Charles Zacharie Bowao, Secrétaire général adjoint à la présidence est Professeur de Philosophie et Directeur de la formation doctorale « Logique et histoire des sciences » à l'Université Marien Ngouabi de Brazzaville (Congo). Président du comité éditorial de la revue Géopolitique Africaine, il a publié en 2004 à Paris : « La mondialité entre histoire et avenir » aux éditions Paari.



Charles Zacharie Bowao : « Pour la refondation du PCT : La refondation politique à l'aune de la nouvelle espérance »

Les Editions Hemar, Brazzaville 2006, 149p.


Depuis plus d'un an, le débat sur la refondation du PCT, l'ex parti unique n'a jamais mobilisé autant d'énergies.

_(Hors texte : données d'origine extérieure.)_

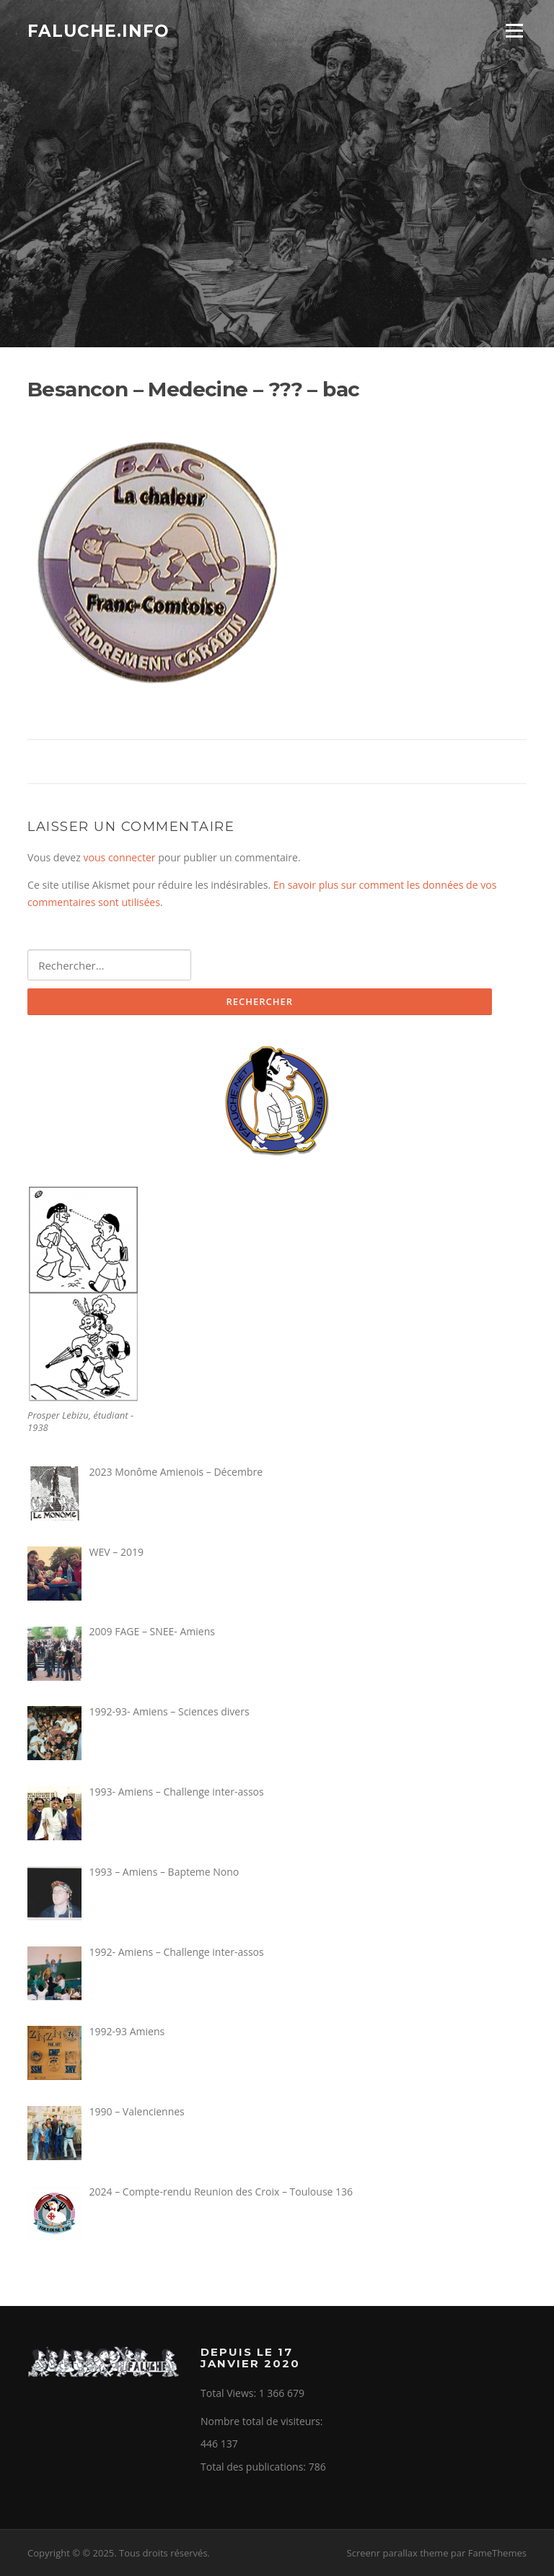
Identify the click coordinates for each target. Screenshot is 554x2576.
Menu (514, 31)
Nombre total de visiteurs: (263, 2421)
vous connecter (119, 857)
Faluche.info (98, 30)
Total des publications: (255, 2466)
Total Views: (230, 2393)
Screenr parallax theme (398, 2552)
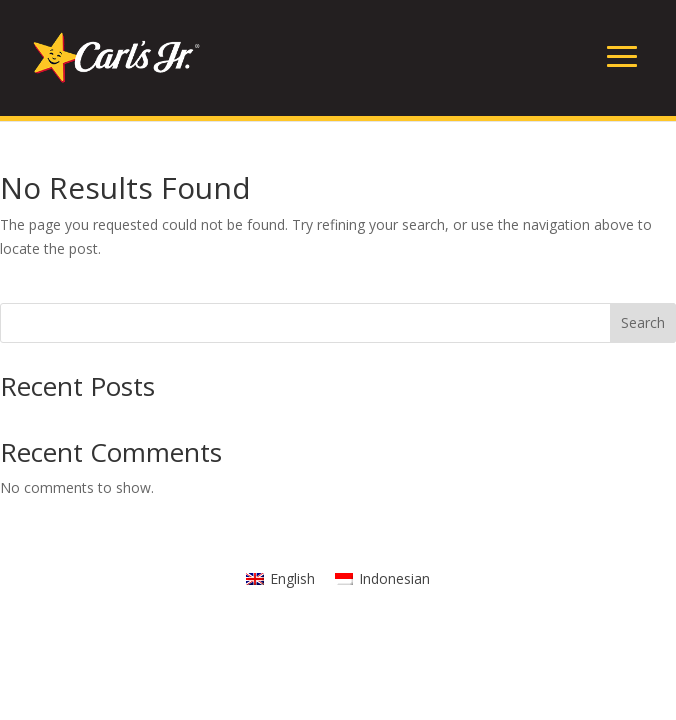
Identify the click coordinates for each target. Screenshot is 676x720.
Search (643, 322)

Entre les refondateurs « drivés » par le Secrétaire général du Parti, Edouard Ambroise Noumazalay qui ne jure que par la refondation pour aérer l'espace politique national infesté par des micros partis ethniques dont son propre parti n'échappe guère à l'indexation, il y a les « conservateurs » du trio Lekoundzou, Oba-Apounou et Ngakama, avec pour chef de file Lekoundzou, hostiles à ce qu'ils qualifient de « refondation – liquidation » du PCT. Ce sont deux stratégies diamétralement opposées qui s'invitent au débat. Passé le temps de l'invective propre à tout débat contradictoire, chaque camp affûte ses armes pour, convaincre la base du bien-fondé ou non de la refondation. Les deux camps qui campent sur leur position. Ils sont au moins d'accords que ce débat tire sa source des orientations issues du quatrième Congrès de leur parti en 1990. L'ouvrage que vient de publier Charles Zacharie Bowao participe de ce débat. Il plaide : « Pour la refondation du PCT ».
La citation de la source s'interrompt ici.